Comparing percentage permeation of OLP with ATR, using the same hydrogel-forming MNs, confirms co-solvency is a suitable method for facilitating MN-mediated delivery of hydrophobic drugs. If the permeant is soluble in the water-miscible solvent, diffusion through the hydrogel matrix can be facilitated. Solute-solvent interaction will also bear an effect on interaction of the solvent with the hydrogel matrix and, therefore, influence permeation, as demonstrated by the higher percentage permeation of NR. Further to this, as the MN system swells, the co-solvent is diluted and it is known from saturation solubility studies that increasing solvent polarity, readily reduces the solubility of the hydrophobic compound and could potentially cause precipitation of the drug within the hydrogel. This further highlights the importance of selecting a solvent in which the drug displays optimum solubility to minimise the likelihood of this occurring. The delivery of the drug in solution also increased the volume of co-solvent in the receiver compartment of the Franz diffusion cell, further aiding drug solubility in this medium. In vivo, it is thought that the rich dermal microcirculation may rapidly absorb the delivered drug, hastening its removal from the local area, thereby reducing the risk of drug precipitation and deposition in the predominantly aqueous environment of the viable skin. However, the exact drug permeation profile through the skin will have to be explored in greater detail.

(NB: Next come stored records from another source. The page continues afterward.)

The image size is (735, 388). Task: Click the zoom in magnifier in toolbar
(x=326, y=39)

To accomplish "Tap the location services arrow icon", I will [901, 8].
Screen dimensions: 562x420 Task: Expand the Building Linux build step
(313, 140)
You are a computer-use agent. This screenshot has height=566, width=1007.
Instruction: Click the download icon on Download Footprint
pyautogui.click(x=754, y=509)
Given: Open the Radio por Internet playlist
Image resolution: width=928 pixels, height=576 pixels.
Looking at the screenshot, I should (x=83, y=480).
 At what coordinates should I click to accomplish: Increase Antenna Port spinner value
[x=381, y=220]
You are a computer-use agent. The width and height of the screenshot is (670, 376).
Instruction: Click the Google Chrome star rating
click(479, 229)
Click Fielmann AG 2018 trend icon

Further improvements to solubility could be achieved through a combination of co-solvents and surfactants. However, the main challenge for delivery of the drug from a liquid reservoir in combination with MNs is appropriate device design. This work presented an adapted in vitro model which provided a robust method for assessing permeation. It would be envisaged that to progress this system, a suitable patch design would be required for in vivo application. An alternative approach could be to solidify the co-solvent system through the inclusion of higher molecular weight polymers, thereby having the solubilising enhancement effects of co-solvents but a more convenient formulation.
Future work will include further investigation of the parameters governing drug permeation, considering in more depth the distribution profile of these drugs within the skin. Other hydrophobic compounds, as well as additional co-solvents will be investigated. Further to this, attempts will be made to solidify the system through the addition of higher molecular weight polymers, yet maintain the solubility enhancing effect provided by co-solvents.